たかはし女将的!季節の移ろい方《きもの編》
季節ときもの。どんな風に季節感を出したらいいの?
いつから袷を着ようかな、とか単衣にしようかな、なんてお悩みはないでしょうか? 特に季節が切り替わる時期はどうしたらいいのと聞かれることが多いです。
「きものの不安をスッキリ解決!」(河出書房)でも言っている通り、礼装ではないきものはファッションでありその人が好きに着たらいいものだと思っています。真冬に麻のきものを着ていたって、別にいいわけです。
でも基本的なことを抑えておきたいとか、まわりの方とのバランスを考えたいと言うようなこともあると思います。
今回はそんなときの「しきたりも体感も大切にしつつ、季節・気候に対応したきものの移り変わり」について解説していきますね。
生地あいや色目にも季節の移ろいがある
昔は「後に残すのは野暮」と言われ、季節の先取りはいいけれども、後には残さない。例えば9月になったら暑くても夏物は着なかったりしたものです。
でも、今はそのあたりもとても緩くなり、「後に残す」云々というのも気にせず、気温や体感にあわせてきものを着る方が増えてきました。
まずは着る期間が一番長い「袷」。袷は10月から5月まで着るとされていますが、温暖化が進んだ今、普段着で10月や5月に袷を着ることは少なくなっていると思います。
今は11月から3月。洋服で言えばダウンコートを着たいくらいの時期が袷のシーズンかなと感じます。
同じ袷でも、シャキッとしてつるんとした印象の袷と、ぽってりとした印象のものがありますよね。メーカーが同じでも、糸質の違いなどでツルンとした織とポテっとした織では、温かみや温度感が違います。
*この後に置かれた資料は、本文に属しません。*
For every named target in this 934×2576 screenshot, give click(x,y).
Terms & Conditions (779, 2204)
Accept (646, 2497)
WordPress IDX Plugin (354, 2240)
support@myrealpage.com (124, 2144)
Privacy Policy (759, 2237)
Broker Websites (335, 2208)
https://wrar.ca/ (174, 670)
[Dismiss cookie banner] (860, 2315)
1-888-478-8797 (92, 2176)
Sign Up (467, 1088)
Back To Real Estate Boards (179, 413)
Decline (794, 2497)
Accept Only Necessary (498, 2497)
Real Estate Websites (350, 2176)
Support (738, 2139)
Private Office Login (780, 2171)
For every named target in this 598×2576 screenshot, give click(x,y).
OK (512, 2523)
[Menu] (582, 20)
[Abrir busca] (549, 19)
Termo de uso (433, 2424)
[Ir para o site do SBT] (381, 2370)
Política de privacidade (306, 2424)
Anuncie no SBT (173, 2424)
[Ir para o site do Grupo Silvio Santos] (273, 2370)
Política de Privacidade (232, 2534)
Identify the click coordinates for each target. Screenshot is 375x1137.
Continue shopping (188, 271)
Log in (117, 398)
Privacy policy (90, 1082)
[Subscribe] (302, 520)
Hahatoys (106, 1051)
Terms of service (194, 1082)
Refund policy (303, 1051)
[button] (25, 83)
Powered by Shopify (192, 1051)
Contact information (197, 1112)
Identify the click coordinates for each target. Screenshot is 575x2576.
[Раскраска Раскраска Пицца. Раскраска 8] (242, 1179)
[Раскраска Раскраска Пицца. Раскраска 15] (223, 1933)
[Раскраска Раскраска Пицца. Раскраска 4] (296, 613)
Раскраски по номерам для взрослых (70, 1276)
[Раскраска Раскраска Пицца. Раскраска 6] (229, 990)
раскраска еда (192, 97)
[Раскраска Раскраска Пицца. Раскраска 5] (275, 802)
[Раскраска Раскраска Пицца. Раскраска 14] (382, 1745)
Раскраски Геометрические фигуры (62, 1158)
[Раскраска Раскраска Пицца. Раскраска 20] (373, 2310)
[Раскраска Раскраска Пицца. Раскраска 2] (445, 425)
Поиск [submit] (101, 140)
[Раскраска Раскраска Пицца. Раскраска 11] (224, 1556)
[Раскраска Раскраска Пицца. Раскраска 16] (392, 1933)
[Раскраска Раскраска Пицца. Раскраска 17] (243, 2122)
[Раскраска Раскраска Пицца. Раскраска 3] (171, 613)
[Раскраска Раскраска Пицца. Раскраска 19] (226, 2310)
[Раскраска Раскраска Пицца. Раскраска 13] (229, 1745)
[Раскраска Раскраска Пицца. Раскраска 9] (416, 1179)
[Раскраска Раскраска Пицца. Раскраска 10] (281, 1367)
生地感や肌合いで、着るのに相応しい時期が変わるのではないでしょうか。もちろん真冬につるんとした生地でもいいのですが、ほっこりした生地のほうが暖かみを感じます。
また、色も季節感におおいに関係します。寒い時期は暖かみを感じる色、暖かくなっていく時期には爽やかな色、というような感覚もありますよね。
例えば、上のぽってりとした縮緬の絞りの着物は暖かみがあるので寒い時期に着て、春に向かう3月4月には着ていません。
逆に綸子系でヒタッとした生地で白いこちらの袷は、寒さに向かう時期に着ると寒々しい感じがしてしまうので、1月以降の春先に向かう時期に着るようにしています。
このように、その着物の質感や色をこれから向かう季節の方向性に合わせるのが、きものの移ろいのコツかと思います。